## RECORDS
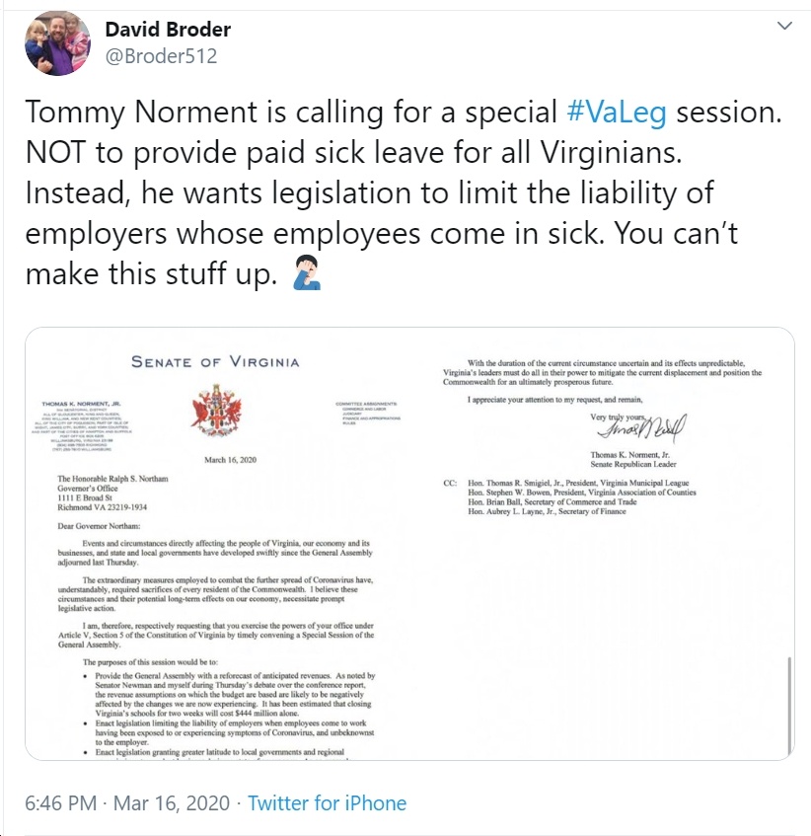Click the March 16, 2020 letter date
The height and width of the screenshot is (836, 811).
click(230, 460)
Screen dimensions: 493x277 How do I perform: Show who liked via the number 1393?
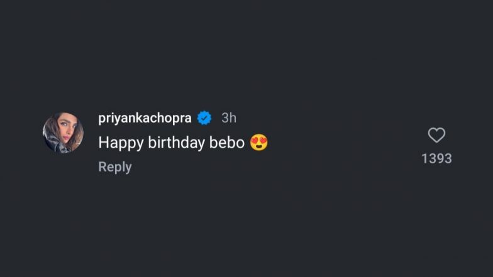click(436, 158)
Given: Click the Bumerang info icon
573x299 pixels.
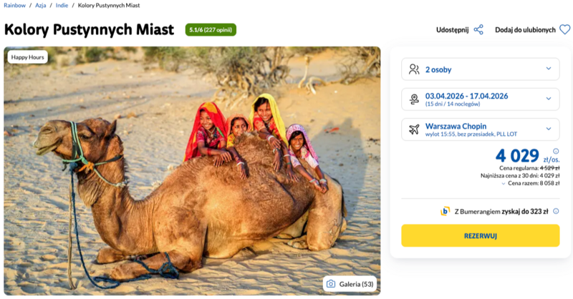Looking at the screenshot, I should pyautogui.click(x=556, y=211).
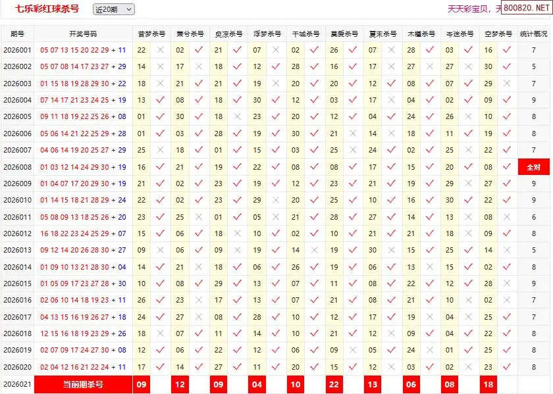Image resolution: width=553 pixels, height=394 pixels.
Task: Click the gray X in 昔梦杀号 for 2026001
Action: [x=160, y=50]
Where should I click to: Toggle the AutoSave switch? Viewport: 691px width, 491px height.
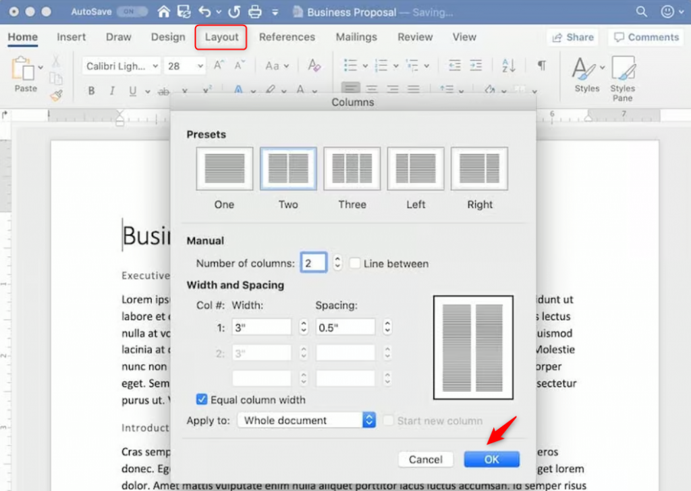[x=133, y=12]
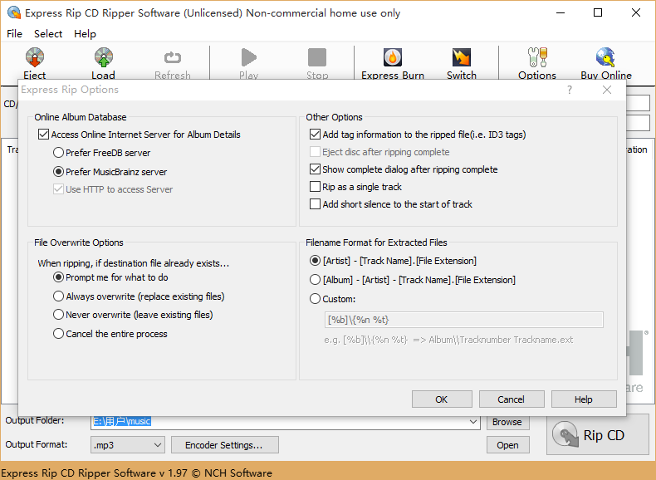Viewport: 656px width, 480px height.
Task: Open the Select menu
Action: coord(48,34)
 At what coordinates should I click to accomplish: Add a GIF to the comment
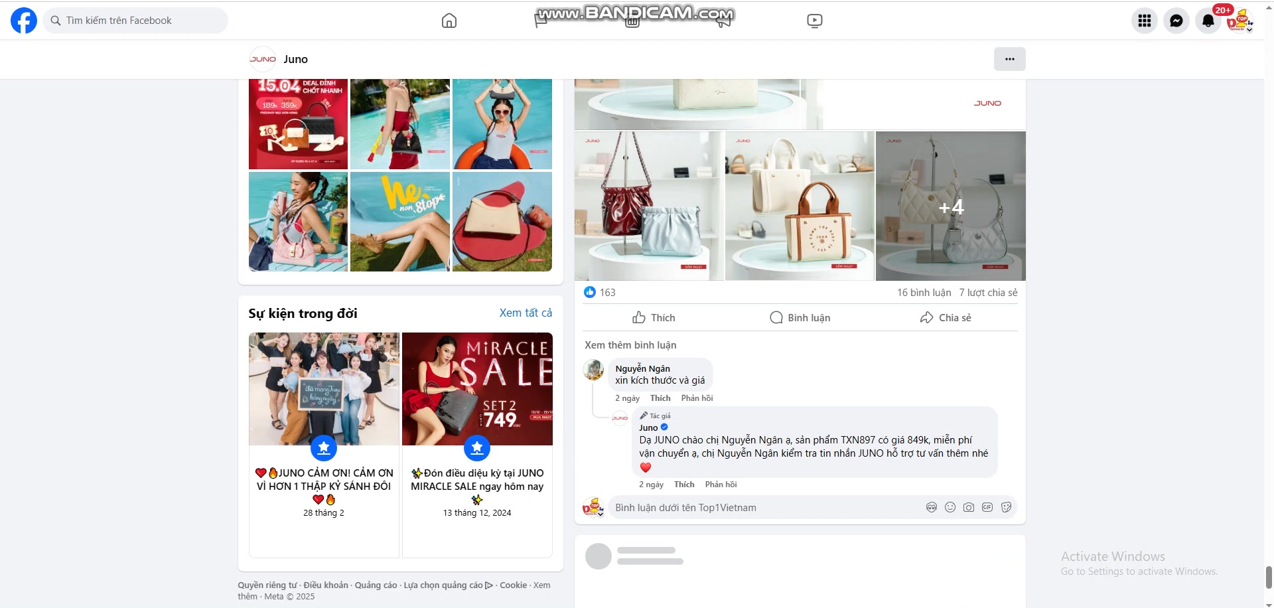coord(987,507)
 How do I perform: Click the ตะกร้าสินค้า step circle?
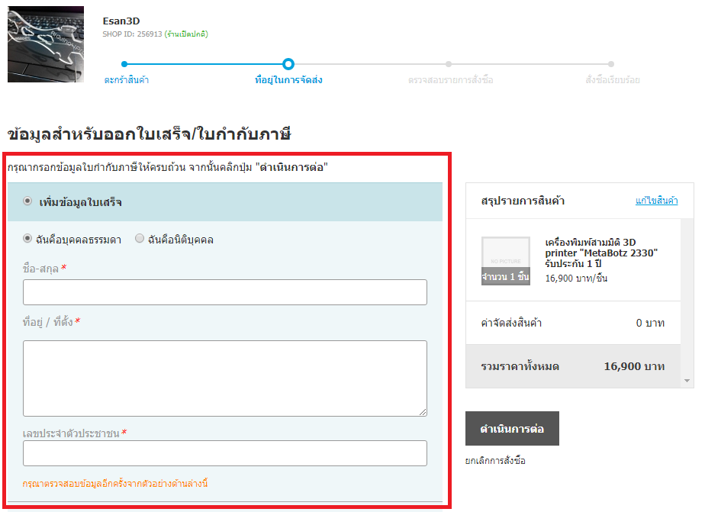[x=124, y=64]
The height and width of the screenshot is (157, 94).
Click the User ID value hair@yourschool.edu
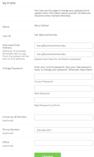[x=46, y=35]
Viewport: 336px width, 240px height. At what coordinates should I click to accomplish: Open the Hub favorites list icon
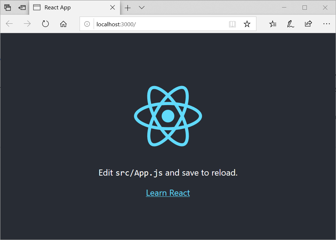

## EXERCISE AIM
For the listing above, identify each line bearing "icon".

## EXERCISE RESULT
Given: Click the Bumerang info icon
Viewport: 336px width, 240px height. At what coordinates should I click to accomplish: Open the Hub favorites list icon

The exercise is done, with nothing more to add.